▸ What to do:
Pictures are not part of the answer. Return the lines from the one containing "You are a computer-use" through the end of the data, both included, exactly as they appear.

►

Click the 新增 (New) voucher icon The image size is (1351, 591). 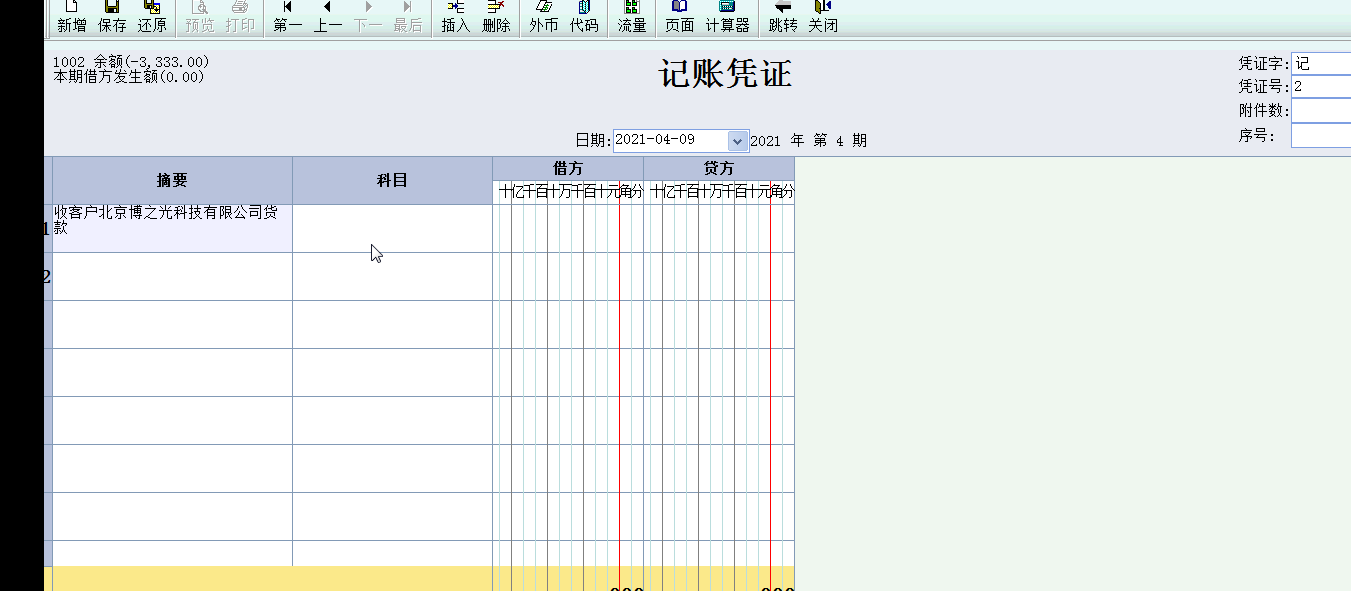[x=70, y=17]
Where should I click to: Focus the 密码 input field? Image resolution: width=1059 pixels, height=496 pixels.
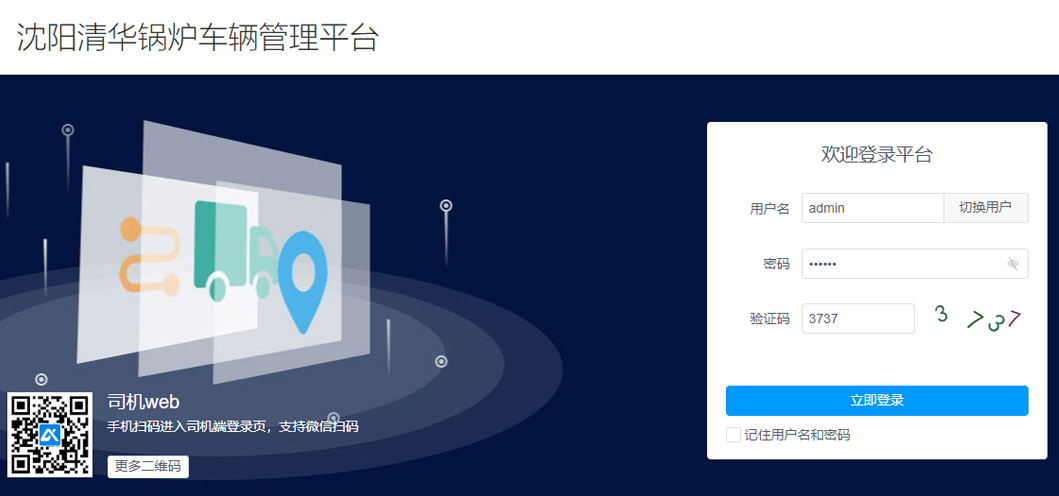914,264
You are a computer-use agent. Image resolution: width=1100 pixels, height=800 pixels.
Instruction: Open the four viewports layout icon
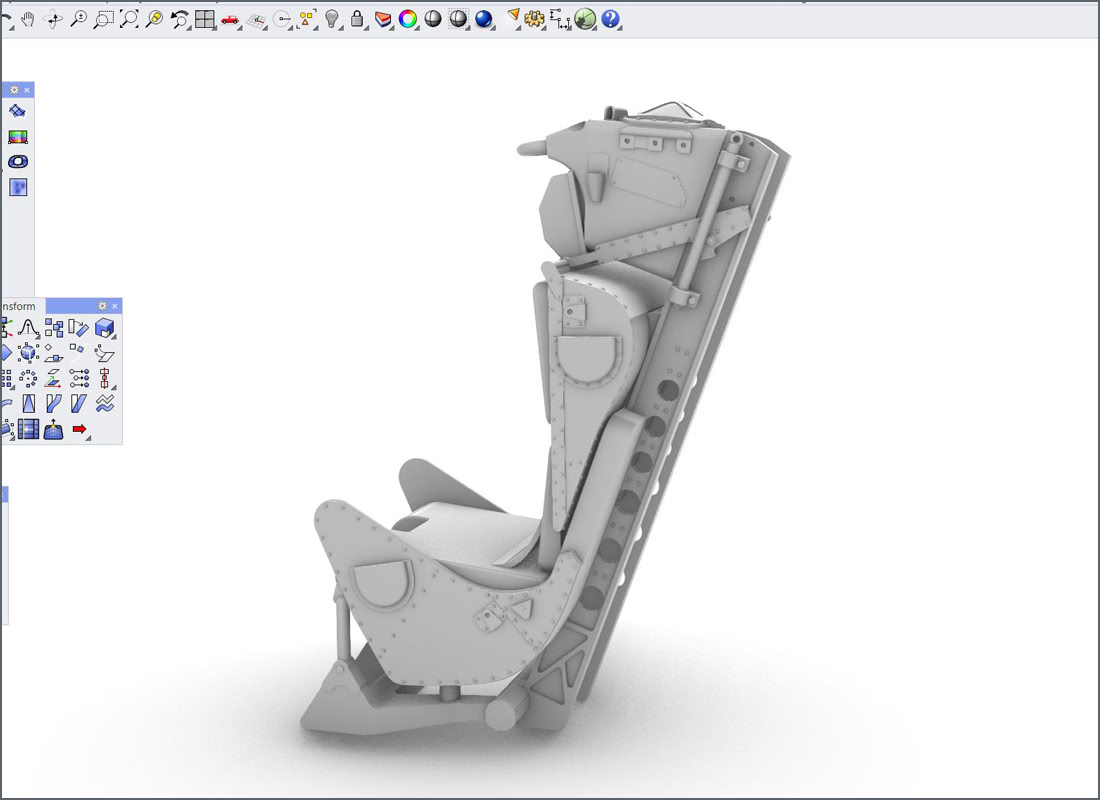pyautogui.click(x=204, y=18)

◄

▸ Reply to the task:
You are a computer-use agent. Image resolution: width=1100 pixels, height=800 pixels.
Instruction: Open the four viewports layout icon
pyautogui.click(x=204, y=18)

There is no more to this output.